### OBJECTIVES
#1 Answer the following from the forum thread on DDR2-667 and DDR2-800 memory below.
(a) What speed difference between the two memory types does the first reply state?
(b) What actual clock speed is DDR2-800 rated to run at?
(c) What drives the clock speed of the RAM?
#2 Extend the forum thread on DDR2-667 and DDR2-800 memory, picking up after its final sentence.

# Difference between DDR2-667 and DDR2-800



## bruins004 (Jan 18, 2007)

Hey guys,

I am curious what is the difference between DDR2-667 Ram and DDR2-800 RAM?


----------



## Deleted member 3 (Jan 18, 2007)

66MHz (133MHz DDR)

And latencies depending on the module.


----------



## bruins004 (Jan 18, 2007)

Is there any reason why you would get DDR2-800 modules over DDR2-667 modules?


----------



## Sasqui (Jan 18, 2007)

DDR2-667 is rated to run at an actual clock speed of 333.3 Mhz (667/2)
DDR2-800 is rated to run at an actual clock speed of 400.0 Mhz (800/2)

The clock speed of the ram is driven by the motherboard front side bus (FSB), times the FSB:MEM multiplier in BIOS (some boards have lots of options, others none or few).

### INFORMATION PROVIDED
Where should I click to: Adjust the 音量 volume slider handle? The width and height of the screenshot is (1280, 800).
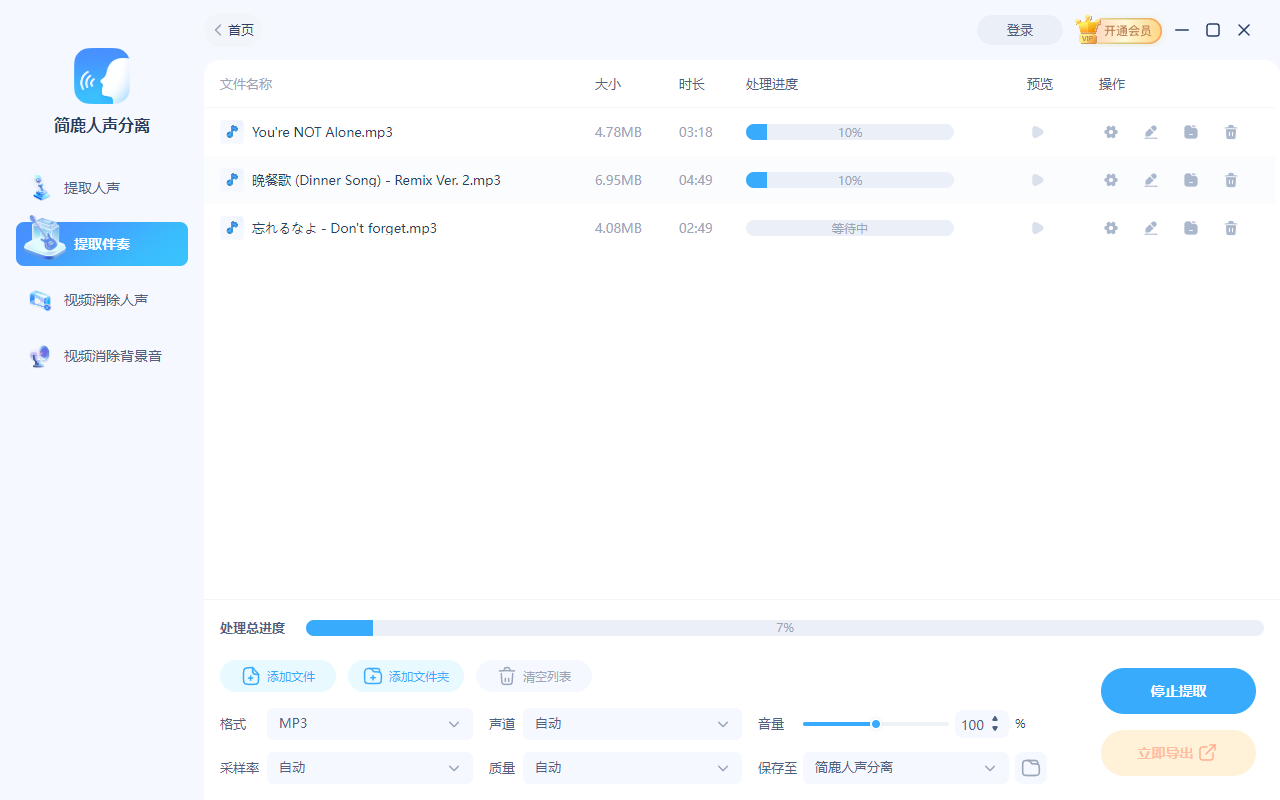[x=876, y=724]
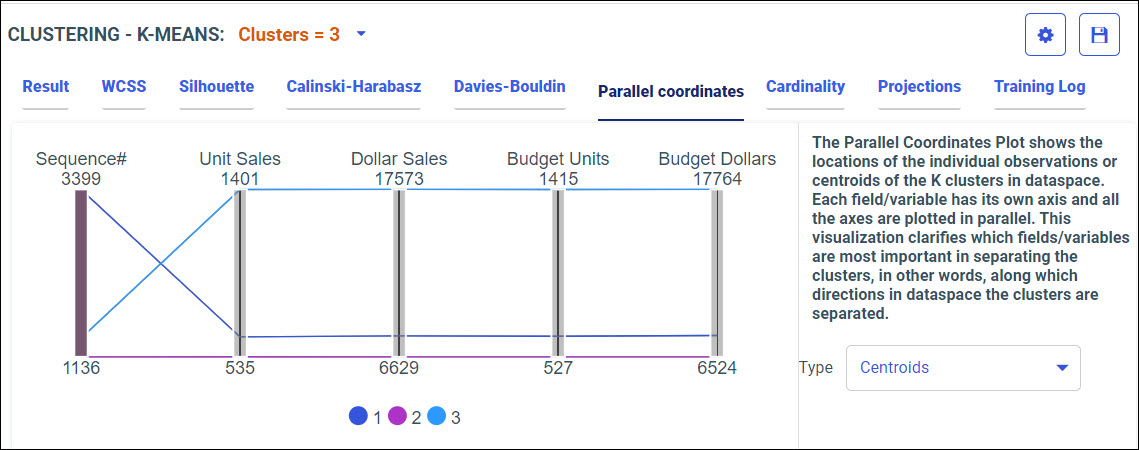Click the Sequence# axis bar

[x=81, y=273]
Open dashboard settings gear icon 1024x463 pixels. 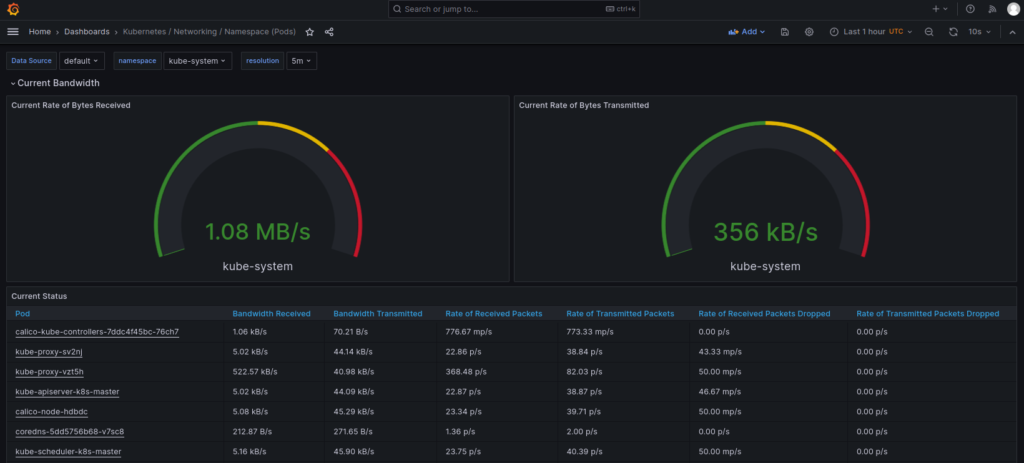click(x=809, y=32)
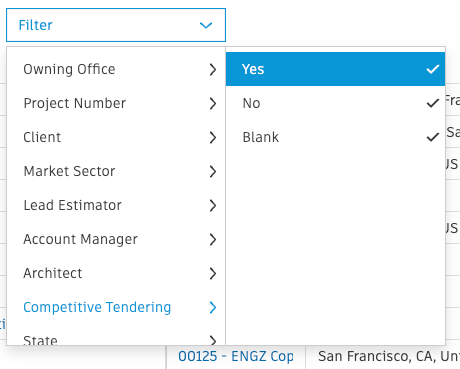Click the Market Sector chevron icon
This screenshot has width=460, height=369.
click(213, 171)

### ANSWERS TO THE EXERCISE
#1
(a) 66MHz (133MHz DDR), with latencies depending on the module.
(b) 400.0 MHz (800/2).
(c) The motherboard front side bus (FSB), multiplied by the FSB:MEM multiplier in BIOS.

#2
For example, if you are running a core2 at stock FSB of 266 and you have DDR2-800, to get the memory to run at full speed, you would select a multiplier of 2FSB:3MEM (266FSB *3/2) = 400.00 and 400*2 = DDR2-800.

In the same scenario, for DDR2-667, you could pick 4:5 multi, so 266*5/4 = 333, or DDR2-667...

Of course memory can be overclocked (run faster than rated) and underclocked (run slower than rated).

Clear as mud?


----------



## Sasqui (Jan 18, 2007)

bruins004 said:


> Is there any reason why you would get DDR2-800 modules over DDR2-667 modules?



If your motherboard has lots of divider options, the memory speed will make a nice difference in system performance, and also give you a lot more options if you are overclocking.

And also, latencies play into the picture as DTBJ said.


----------



## bruins004 (Jan 18, 2007)

Sasqui said:


> DDR2-667 is rated to run at an actual clock speed of 333.3 Mhz (667/2)
> DDR2-800 is rated to run at an actual clock speed of 400.0 Mhz (800/2)
> 
> The clock speed of the ram is driven by the motherboard front side bus (FSB), times the FSB:MEM multiplier in BIOS (some boards have lots of options, others none or few).
> ...



That makes it a little clearer.
So what would the best multiplier be (I am guessing 1).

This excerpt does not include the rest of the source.